PROBLEM DETAILS: Each line of the data holding "button" should be found and copied.

TASK MATERIAL:
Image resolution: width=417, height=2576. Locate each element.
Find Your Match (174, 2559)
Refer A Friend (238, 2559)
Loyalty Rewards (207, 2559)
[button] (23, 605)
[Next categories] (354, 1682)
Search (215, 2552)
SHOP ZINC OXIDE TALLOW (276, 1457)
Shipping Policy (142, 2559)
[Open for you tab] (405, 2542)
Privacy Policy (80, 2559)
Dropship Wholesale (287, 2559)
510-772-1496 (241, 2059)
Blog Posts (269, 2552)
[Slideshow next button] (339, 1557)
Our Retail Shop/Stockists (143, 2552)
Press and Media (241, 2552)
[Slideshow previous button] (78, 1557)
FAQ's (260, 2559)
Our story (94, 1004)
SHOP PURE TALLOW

WRITTEN ANSWER:
[button] (23, 605)
[Slideshow next button] (339, 1557)
[Slideshow previous button] (78, 1557)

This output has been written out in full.